Penelitian yang dilakukan oleh Daryatmo dalam disertasinya berjudul "Analisis Kualitas Udara, Status Fisiologis dan Animal Welfare serta Produktivitas Ayam Broiler pada Closed House dengan Alas Slat dan Litter menunjukkan bahwa penggunaan slat plastik pada kandang modern (closed house) mampu meningkatkan produktivitas ayam sekaligus memperbaiki kesejahteraan ternak.

Dalam sidang Promosi Doktor pada hari Selasa, 5 Mei 2025 tersebut, Salah satu temuan paling menarik adalah bahwa kandang dengan slat plastik menghasilkan konsentrasi debu yang jauh lebih rendah dibanding kandang dengan litter sekam padi. Udara kandang yang lebih bersih berpotensi menciptakan lingkungan pemeliharaan yang lebih nyaman bagi ayam maupun pekerja kandang.

Tidak hanya itu, ayam yang dipelihara di atas slat plastik mengalami kasus footpad lesions dan hockburn yang lebih rendah, dua masalah umum yang sering muncul akibat kontak dengan litter lembap dan kotor.

Hasil penelitian juga menunjukkan bahwa ayam broiler yang dipelihara menggunakan slat plastik memiliki:

  • Pertambahan bobot badan lebih tinggi,
  • Bobot potong lebih besar,
  • Total hasil panen lebih banyak.
  • Dengan produksi yang meningkat, analisis biaya diferensial menunjukkan bahwa penggunaan slat plastik memberikan keuntungan ekonomi positif bagi peternak.

Sekam padi yang selama ini menjadi litter utama kini semakin langka dan mahal karena bersaing dengan industri biomassa, pembangkit listrik, dan briket. Kondisi ini membuat peternak membutuhkan alternatif yang lebih stabil dan efisien.

“Slat plastik dapat menjadi solusi strategis untuk mengurangi ketergantungan terhadap sekam padi, baik dari sisi ketersediaan maupun kualitas,” demikian salah satu kesimpulan utama penelitian ini.

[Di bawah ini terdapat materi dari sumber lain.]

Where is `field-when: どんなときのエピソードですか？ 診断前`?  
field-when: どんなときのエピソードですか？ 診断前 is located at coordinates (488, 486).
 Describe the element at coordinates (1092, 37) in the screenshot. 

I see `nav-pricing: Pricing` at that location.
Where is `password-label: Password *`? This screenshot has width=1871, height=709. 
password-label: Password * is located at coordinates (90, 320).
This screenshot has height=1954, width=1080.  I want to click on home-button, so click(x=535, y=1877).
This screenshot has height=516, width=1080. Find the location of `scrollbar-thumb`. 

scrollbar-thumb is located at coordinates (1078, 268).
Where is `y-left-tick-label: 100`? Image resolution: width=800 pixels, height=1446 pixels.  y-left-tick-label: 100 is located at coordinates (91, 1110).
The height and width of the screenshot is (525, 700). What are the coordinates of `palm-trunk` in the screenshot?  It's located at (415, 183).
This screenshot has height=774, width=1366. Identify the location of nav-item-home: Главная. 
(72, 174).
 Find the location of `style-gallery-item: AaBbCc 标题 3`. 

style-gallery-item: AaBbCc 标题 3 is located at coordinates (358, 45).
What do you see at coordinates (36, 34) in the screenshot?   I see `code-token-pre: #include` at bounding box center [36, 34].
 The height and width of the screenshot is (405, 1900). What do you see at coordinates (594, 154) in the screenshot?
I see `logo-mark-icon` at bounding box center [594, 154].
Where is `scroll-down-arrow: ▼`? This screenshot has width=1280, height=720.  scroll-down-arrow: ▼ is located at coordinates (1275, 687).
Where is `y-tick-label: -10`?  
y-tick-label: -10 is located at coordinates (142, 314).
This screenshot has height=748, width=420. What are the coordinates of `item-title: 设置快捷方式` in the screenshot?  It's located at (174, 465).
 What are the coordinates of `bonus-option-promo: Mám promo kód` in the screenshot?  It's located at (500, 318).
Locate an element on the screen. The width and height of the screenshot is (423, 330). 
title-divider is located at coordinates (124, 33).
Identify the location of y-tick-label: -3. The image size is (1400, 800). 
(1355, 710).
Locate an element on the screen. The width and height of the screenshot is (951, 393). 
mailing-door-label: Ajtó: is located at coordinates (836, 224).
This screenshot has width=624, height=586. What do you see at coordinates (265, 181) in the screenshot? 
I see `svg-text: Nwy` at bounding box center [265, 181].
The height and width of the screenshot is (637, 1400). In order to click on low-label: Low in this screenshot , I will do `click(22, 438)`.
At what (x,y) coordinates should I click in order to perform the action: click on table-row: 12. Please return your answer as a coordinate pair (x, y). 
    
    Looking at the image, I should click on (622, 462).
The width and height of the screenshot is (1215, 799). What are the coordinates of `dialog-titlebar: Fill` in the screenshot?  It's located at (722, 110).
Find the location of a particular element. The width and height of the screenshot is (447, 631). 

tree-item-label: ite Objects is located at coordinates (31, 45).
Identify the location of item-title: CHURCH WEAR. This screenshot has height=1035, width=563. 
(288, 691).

Kabar baiknya, penggunaan slat plastik tidak menimbulkan dampak negatif terhadap kondisi fisiologis maupun sistem imun ayam broiler. Kadar amonia, oksigen, dan karbon dioksida pada kedua tipe kandang juga relatif sama, menunjukkan bahwa sistem ini aman untuk diterapkan dalam skala industri.

Penelitian ini dilakukan pada dua unit kandang closed house komersial berkapasitas masing-masing 25.000 ekor ayam, sehingga hasilnya sangat relevan dengan kondisi industri nyata.

Temuan ini membuka peluang besar bagi peternak untuk mengadopsi teknologi yang:

  • Meningkatkan produktivitas,
  • Memperbaiki kesejahteraan hewan,
  • Menurunkan ketergantungan pada bahan baku yang semakin langka,
  • dan meningkatkan keuntungan usaha.